Quoted passage START

Daddy dearest

Ever since Manmohan Singh took the ultimate step and joined politics, accepting the offer to become Union finance minister in 1991, he has been an object of curiosity. Understandably. Without any pedigree in politics, he has done more than well for himself—making a mark as finance minister, and later, being nominated to two consecutive terms as prime minister; this after serving in every conceivable economic assignment in government (whether as chief economic adviser, as secretary, economic affairs, or as governor of the Reserve Bank of India).

Incredibly, despite these tremendous achievements, very little was known of the man—partly because of his reticent nature. The larger narrative of Manmohan Singh is made up of generalities: technocrat, honest bureaucrat, incorruptible, and so on. And of course, along the way, his self-appointed groupies—several of them veteran economic journalists—have perpetuated myths of the man; the most popular being of his infallibility as an economic manager, something that came back to haunt him in his final years as prime minister when his government struggled to keep the lid on inflation, even as growth rates halved and job creation simply dried up.

Given this background, it is indeed heartening that a raft of books which throw light on Singh hit the stores this year, albeit strategically. But do we stand more informed?

The first, The Accidental Prime Minister: The Making And Unmaking Of Manmohan Singh, was penned by his former media adviser, Sanjaya Baru. Purported to be Singh’s defence against his acerbic critics, the book was released just before the 16th general election. If indeed that was the objective, it failed miserably. The book turned out to be a Baru starrer in which Singh ended up as a footnote. The references to the former prime minister, like the title of the book, hardly helped his case. Instead, they painted Singh as a person who was willing to make compromises, including suffering personal humiliation, to hang on as the prime minister.

The second book, K. Natwar Singh’s memoirs, One Life Is Not Enough, was never a book about the former prime minister. It was all about Natwar Singh’s life journey that brought him enviably close to the nucleus of the Congress power centre: Sonia Gandhi. But, here again, the former prime minister ended up as collateral damage as Natwar Singh assiduously set about exacting revenge for being so unceremoniously ejected from the sanctum sanctorum of the Congress party power set-up. The less than generous disclosures on Manmohan Singh leave the reader with the impression that the former prime minister was a bit actor filling in for the missing hero.

Quoted passage END
Raw data START

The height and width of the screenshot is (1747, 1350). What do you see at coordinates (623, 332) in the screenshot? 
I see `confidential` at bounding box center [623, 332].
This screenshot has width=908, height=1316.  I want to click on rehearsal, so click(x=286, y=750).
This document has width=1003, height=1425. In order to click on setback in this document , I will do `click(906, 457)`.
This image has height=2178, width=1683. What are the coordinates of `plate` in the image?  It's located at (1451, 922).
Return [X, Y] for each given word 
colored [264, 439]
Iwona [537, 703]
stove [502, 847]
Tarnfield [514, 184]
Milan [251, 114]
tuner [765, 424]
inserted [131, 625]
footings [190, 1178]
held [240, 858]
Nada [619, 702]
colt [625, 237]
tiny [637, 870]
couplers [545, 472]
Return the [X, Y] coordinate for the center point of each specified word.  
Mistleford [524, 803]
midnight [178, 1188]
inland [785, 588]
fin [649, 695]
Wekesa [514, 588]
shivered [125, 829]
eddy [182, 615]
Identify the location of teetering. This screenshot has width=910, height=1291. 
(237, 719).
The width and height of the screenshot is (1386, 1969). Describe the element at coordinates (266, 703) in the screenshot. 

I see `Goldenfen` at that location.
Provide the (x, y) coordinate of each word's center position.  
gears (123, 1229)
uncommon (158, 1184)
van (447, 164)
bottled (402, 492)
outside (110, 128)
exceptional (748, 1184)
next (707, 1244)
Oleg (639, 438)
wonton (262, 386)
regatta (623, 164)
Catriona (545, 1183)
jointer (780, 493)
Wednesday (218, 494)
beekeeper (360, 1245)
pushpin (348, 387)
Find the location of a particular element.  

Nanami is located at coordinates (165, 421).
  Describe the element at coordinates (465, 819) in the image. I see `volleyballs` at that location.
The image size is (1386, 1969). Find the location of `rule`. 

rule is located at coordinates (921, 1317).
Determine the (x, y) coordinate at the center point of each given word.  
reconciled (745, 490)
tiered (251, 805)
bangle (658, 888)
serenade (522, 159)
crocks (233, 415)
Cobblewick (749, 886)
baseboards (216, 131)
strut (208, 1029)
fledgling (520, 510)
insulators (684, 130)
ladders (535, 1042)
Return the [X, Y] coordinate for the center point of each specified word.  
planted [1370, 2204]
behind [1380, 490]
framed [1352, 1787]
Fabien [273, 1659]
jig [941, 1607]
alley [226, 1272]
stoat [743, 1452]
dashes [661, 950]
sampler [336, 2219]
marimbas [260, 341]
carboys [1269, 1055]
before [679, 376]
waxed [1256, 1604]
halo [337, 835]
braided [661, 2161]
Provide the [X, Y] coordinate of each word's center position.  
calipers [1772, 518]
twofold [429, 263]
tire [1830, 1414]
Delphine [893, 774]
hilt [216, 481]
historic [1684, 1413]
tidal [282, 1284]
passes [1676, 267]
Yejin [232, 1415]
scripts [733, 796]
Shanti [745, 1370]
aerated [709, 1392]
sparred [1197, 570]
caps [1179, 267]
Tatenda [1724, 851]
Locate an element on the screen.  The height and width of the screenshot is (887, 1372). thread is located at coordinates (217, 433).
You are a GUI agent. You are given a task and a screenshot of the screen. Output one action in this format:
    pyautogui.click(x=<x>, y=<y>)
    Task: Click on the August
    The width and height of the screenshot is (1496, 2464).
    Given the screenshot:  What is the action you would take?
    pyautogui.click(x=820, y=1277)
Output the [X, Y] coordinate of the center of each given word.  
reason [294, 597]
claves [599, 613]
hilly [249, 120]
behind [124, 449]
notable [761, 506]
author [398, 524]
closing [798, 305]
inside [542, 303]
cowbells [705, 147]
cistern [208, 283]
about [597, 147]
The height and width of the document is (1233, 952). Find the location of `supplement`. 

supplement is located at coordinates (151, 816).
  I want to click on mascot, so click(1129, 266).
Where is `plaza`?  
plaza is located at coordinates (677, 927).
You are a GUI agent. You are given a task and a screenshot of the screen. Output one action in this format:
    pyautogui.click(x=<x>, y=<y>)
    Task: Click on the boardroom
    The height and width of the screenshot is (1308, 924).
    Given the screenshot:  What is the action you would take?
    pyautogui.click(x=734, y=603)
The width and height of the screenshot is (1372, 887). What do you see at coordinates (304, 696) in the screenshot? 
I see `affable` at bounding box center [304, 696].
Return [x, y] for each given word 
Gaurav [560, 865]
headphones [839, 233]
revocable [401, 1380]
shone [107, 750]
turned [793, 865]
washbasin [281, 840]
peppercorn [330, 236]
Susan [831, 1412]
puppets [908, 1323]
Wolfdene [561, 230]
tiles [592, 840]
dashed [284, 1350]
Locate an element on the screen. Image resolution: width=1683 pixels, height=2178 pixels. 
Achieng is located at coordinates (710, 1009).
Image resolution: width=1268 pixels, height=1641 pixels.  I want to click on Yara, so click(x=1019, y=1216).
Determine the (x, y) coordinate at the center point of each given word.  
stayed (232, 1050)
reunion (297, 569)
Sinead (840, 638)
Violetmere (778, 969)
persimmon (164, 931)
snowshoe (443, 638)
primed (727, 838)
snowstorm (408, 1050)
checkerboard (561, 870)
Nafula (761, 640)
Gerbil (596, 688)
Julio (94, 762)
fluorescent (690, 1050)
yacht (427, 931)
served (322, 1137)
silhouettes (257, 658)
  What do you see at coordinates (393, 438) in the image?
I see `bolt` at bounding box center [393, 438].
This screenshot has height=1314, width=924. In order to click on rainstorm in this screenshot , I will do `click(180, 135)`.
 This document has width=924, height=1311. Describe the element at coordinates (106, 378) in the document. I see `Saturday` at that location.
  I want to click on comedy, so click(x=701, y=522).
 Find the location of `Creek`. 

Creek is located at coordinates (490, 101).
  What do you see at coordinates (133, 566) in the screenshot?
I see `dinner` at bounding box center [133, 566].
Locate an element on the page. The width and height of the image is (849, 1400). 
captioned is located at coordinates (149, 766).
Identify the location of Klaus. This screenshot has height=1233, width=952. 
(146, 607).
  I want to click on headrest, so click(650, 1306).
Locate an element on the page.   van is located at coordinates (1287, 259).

Raw data END

--- What to do ---
From the Manmohan Singh piece above, copy the stretch from "Given this background, it" through "the prime minister." word for word.

--- Response to the exercise ---
Given this background, it is indeed heartening that a raft of books which throw light on Singh hit the stores this year, albeit strategically. But do we stand more informed?

The first, The Accidental Prime Minister: The Making And Unmaking Of Manmohan Singh, was penned by his former media adviser, Sanjaya Baru. Purported to be Singh’s defence against his acerbic critics, the book was released just before the 16th general election. If indeed that was the objective, it failed miserably. The book turned out to be a Baru starrer in which Singh ended up as a footnote. The references to the former prime minister, like the title of the book, hardly helped his case. Instead, they painted Singh as a person who was willing to make compromises, including suffering personal humiliation, to hang on as the prime minister.